Hay cosas que cuesta entender incluso con toda una vida de experiencia. ¿Por qué unos se vuelven más sabios con los años y otros más descarados? ¿Por qué la bondad despierta en algunos no gratitud, sino ganas de aprovecharse? Esta no es una fábula, sino la amarga realidad: la historia de mi vecina del pueblo, Doña Carmen Martínez. Una mujer mayor, de corazón generoso y, como se vio después, de una trágica ingenuidad.
Vive sola en una casita en las afueras de Toledo. No es una mansión, pero es acogedora y bien cuidada. Junto a la casa principal tiene un pequeño anexo de dos plantas que antes alquilaba. Hasta antes de la pandemia, siempre tenía inquilinos: estudiantes, obreros, gente que buscaba un techo temporal. Pero estos últimos años, a veces estaba vacío, a veces lo ocupaba alguien un par de meses.
Un día me llamó, con esa voz alegre que la caracteriza:
—Isabel, no me mandes a nadie, ¡que ya tengo inquilinos! Una pareja joven, muy educados, de la provincia. Dicen que vienen a buscar trabajo, que no tienen ni un duro, ni comida, pero que en cuanto se coloquen, me pagan todo.
Me quedé con la mosca detrás de la oreja. Algo no me cuadraba, pero no quise meterme. Me encogí de hombros y dejé correr. Sin embargo, una semana después, Doña Carmen me llamó de nuevo, pero esta vez entre lágrimas.
Resulta que una vecina le “recomendó” a esta pareja —”muy majos, buscan alojamiento”—. Llegaron con una mochila cada uno, diciendo que el hermano del pueblo les traería el resto. No tenían ni sábanas, ni platos, ni una maldita taza. Doña Carmen, con su alma de pan bendito, les abrió la puerta. Les dio de todo: mantas, cacerolas, hasta tres latas de fabada que guardaba en la despensa —”para que no pasen hambre”—.
Prometieron que en una semana llegaría el hermano con sus cosas y el dinero, y que ya casi tenían trabajo: ella en un supermercado, él en una obra. Todo sonaba convincente, demasiado.
A los pocos días, la “esposa” contó que ya estaba de prácticas en el supermercado, que todo iba genial y que en un par de días cobraría su primer sueldo. El “marido” se fue a “recoger las cosas” al pueblo.
Pasó la semana. Ni rastro de ellos. Los teléfonos, muertos. Doña Carmen, preocupada, llamó una y otra vez, pensando en accidentes, en desgracias… Hasta que al tercer día cayó en la cuenta: la habían engañado. Le dieron gato por liebre.
Aquellos dos vivieron una semana en su anexo, comieron de su despensa, usaron sus cosas, gastaron su luz… y desaparecieron. Fue un timo bien planeado: buscaban ancianos solos, jugaban con su compasión y en una semana sacaban todo lo posible sin soltar un euro.

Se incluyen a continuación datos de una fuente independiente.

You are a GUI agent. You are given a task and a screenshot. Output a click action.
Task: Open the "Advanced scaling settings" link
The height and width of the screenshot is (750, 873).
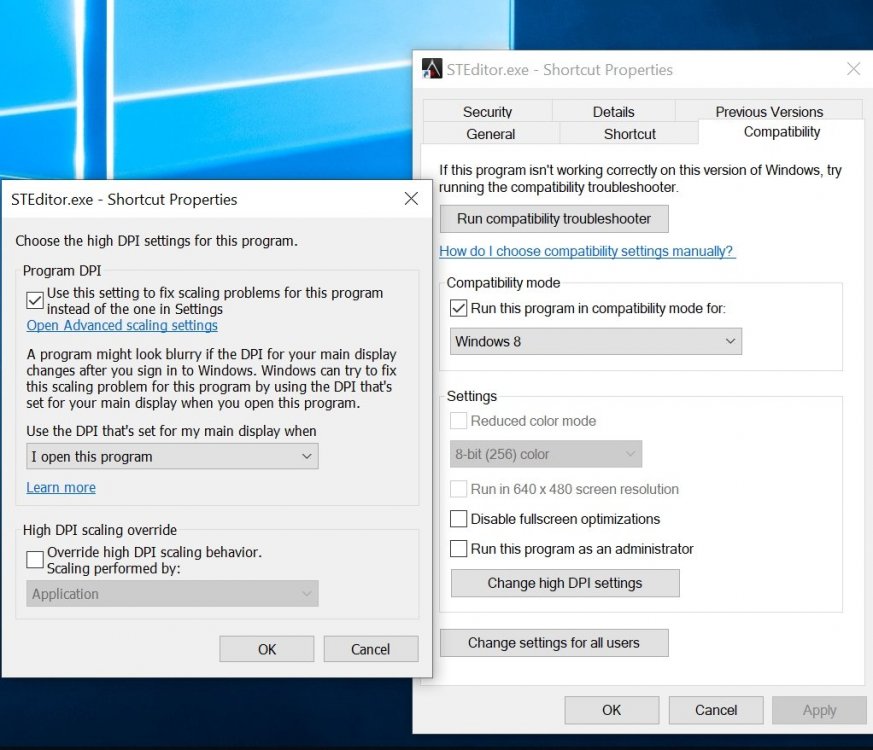point(121,325)
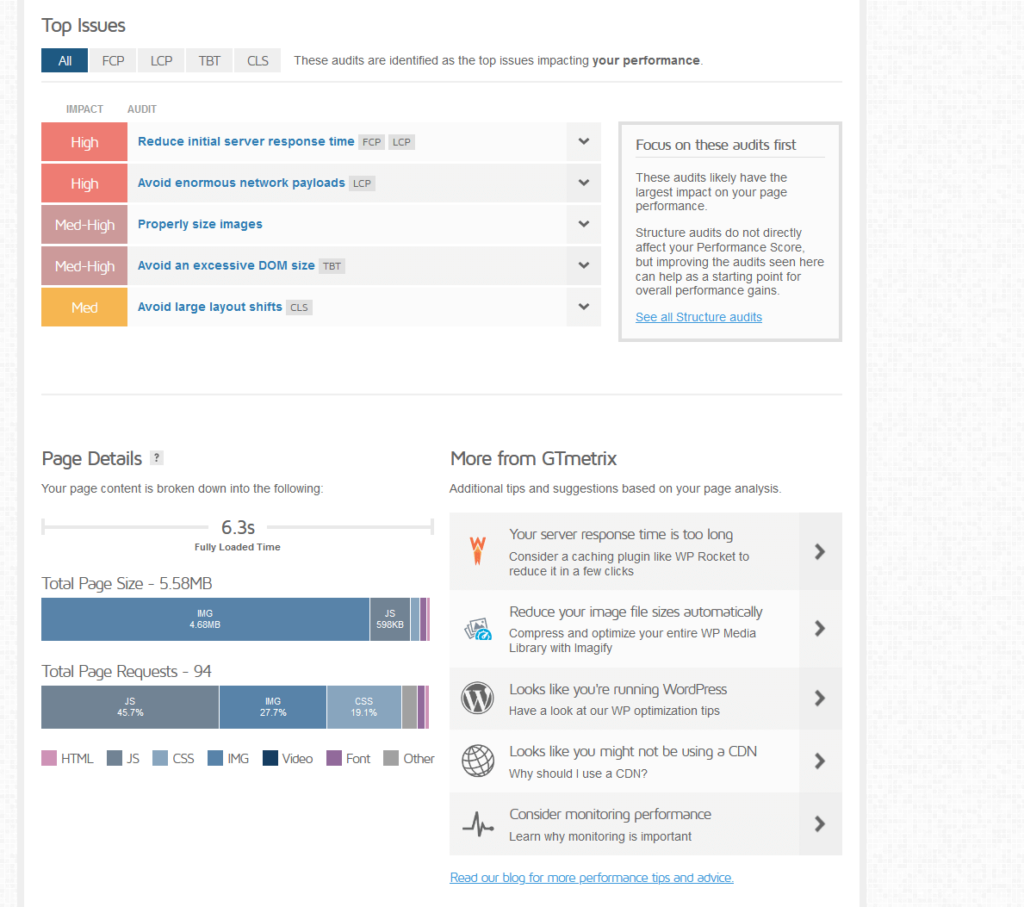The width and height of the screenshot is (1024, 907).
Task: Click the performance monitoring pulse icon
Action: click(478, 824)
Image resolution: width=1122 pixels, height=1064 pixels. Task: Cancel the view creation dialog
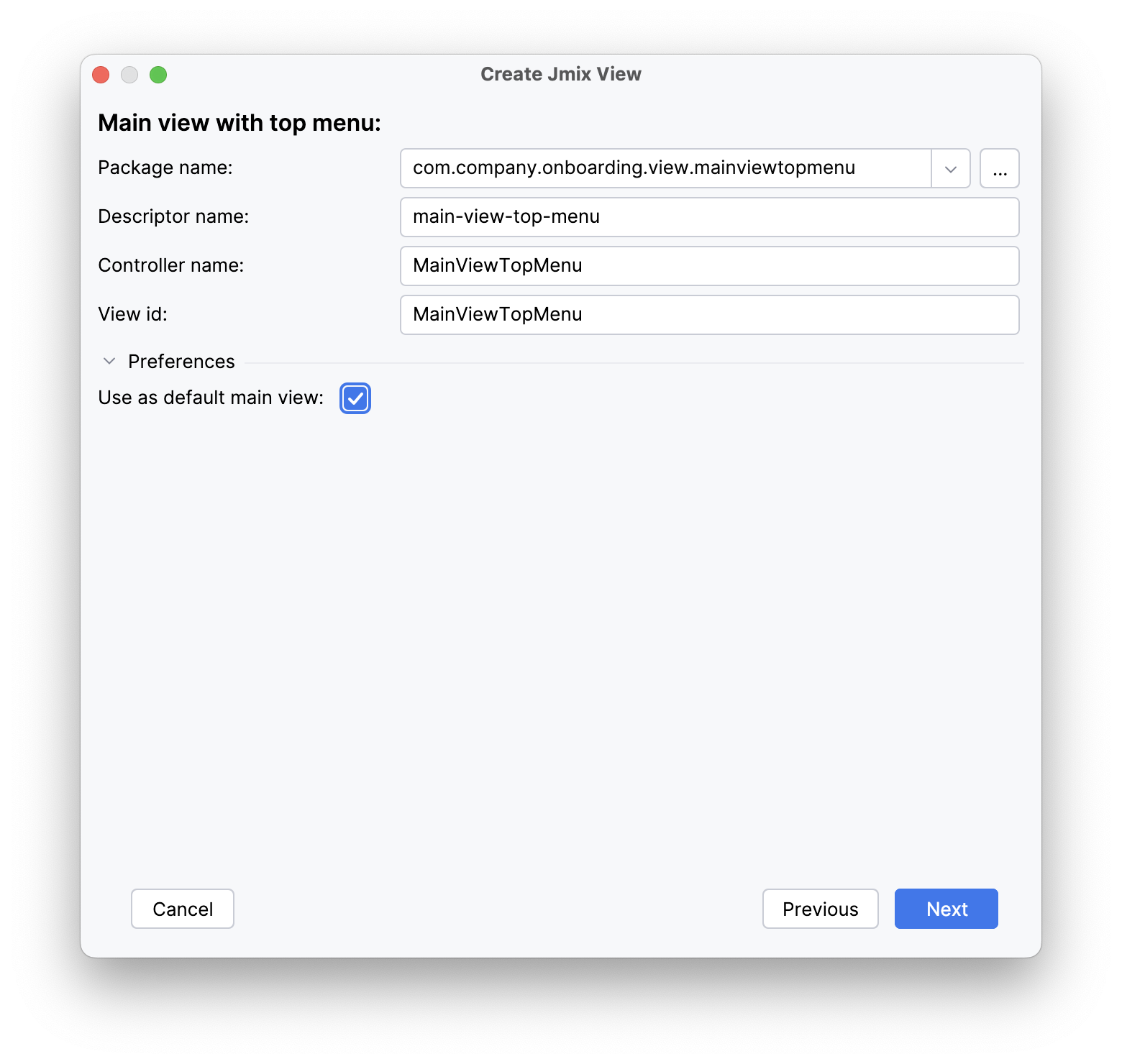coord(182,909)
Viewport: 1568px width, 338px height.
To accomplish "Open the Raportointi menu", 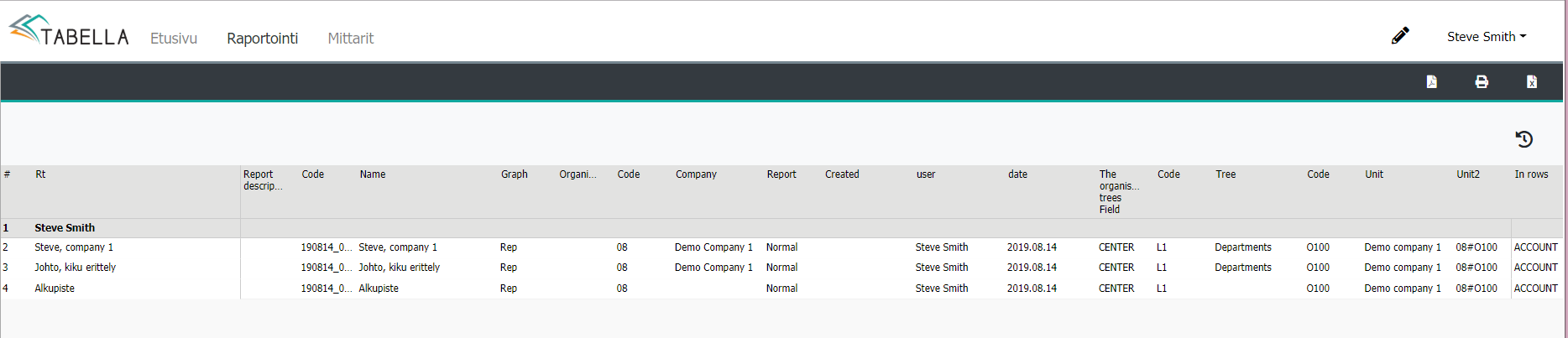I will tap(262, 39).
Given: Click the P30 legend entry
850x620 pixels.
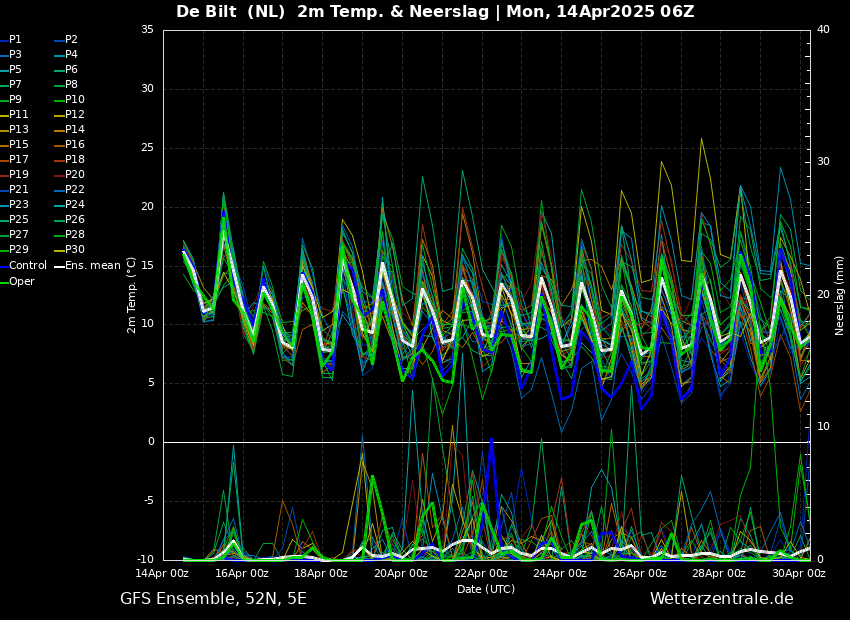Looking at the screenshot, I should point(75,250).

Lo que más le dolió a Doña Carmen no fueron los garbanzos ni las mantas, sino su propia confianza. Que a sus 75 años no supiera distinguir entre quien viene de frente y quien viene con trampa. Le dolía en el orgullo, en esa humanidad que tanto la define. Ella creyó de verdad que ayudaba, que hacía una buena obra… y lo único que recibió a cambio fueron cacerolas vacías y silencio.
Y ahora dime: ¿son todos los caseros unos desalmados que quieren exprimir al inquilino? ¿O también están los que llegan con la idea clara de timar? Los que buscan abuelos solos, buena gente, confiados… y no dudan en aprovecharse.
La historia de Doña Carmen es un recordatorio. Para todos. Que la bondad no tiene que ser ciega. Que confiar no significa ser ingenuo. Y que hasta los corazones más generosos deben saber decir «no». Sobre todo a los que llegan con las manos vacías y la lengua larga.